La regista del cult con Robert Pattinson e Kristen Stewart è giurata della competizione internazionale del Reply AI Film Festival, aperta ai creativi che hanno realizzato cortometraggi utilizzando nuove tecnologie e strumenti di Intelligenza Artificiale
L'intelligenza artificiale regalerà al pubblico film che altrimenti non avrebbe mai potuto vedere? A Hollywood non c'è solo la paura che molti creativi possano perdere il lavoro, c'è anche la curiosità verso i nuovi registi che potranno emergere solo grazie a questo nuovo linguaggio, accessibile a tutti. Ne parla all’Adnkronos Catherine Hardwicke, regista del fenomeno globale 'Twilight', oggi giurata della competizione internazionale del Reply AI Film Festival, aperta a tutti i creativi che hanno realizzato un cortometraggio utilizzando nuove tecnologie e strumenti di Intelligenza Artificiale. Presto, dice, non sarà più necessario chiamarsi Martin Scorsese o Christopher Nolan per realizzare un grande progetto cinematografico: non servirà un enorme budget per portare sullo schermo una visione grandiosa.

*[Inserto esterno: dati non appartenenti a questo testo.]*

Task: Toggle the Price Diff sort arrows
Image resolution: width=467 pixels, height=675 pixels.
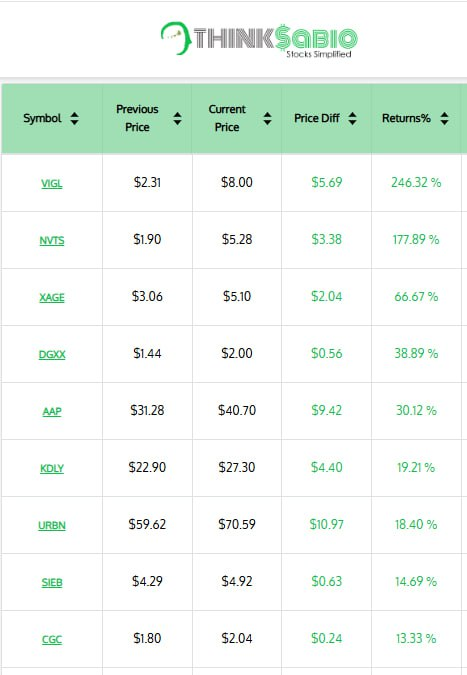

Il festival approda a Venezia in concomitanza con l’83. Mostra Internazionale d’Arte Cinematografica della Biennale. Le opere finaliste, selezionate tra oltre 3.000 cortometraggi provenienti da 76 Paesi, saranno protagoniste della cerimonia di premiazione organizzata da Reply e Mastercard, in programma domenica 6 settembre. "Ho guardato qualcosa come 57 cortometraggi e c'è davvero di tutto: animazione, live-action, live-action con creature e teste bizzarre. Si vedono opere di ampio respiro, quasi globale, film che sarebbe difficilissimo o costosissimo realizzare in altro modo", dice Hardwicke, che per il primo anno è nella giuria internazionale guidata dal regista Premio Oscar Gabriele Salvatores. L'intelligenza artificiale, spiega la regista, sta già cambiando le cose. "Penso che offra a più cineasti l'opportunità di fare film. Come hanno detto in molti, non solo io, anche Ben Affleck per esempio, semplifica l'ingresso per chi non è Christopher Nolan o Martin Scorsese e non può disporre di budget enormi. Permette di sfruttare la propria creatività per realizzare qualcosa di grande, creare un mondo vasto senza dover spendere cifre esorbitanti. Probabilmente vedremo emergere più voci e più storie interessanti".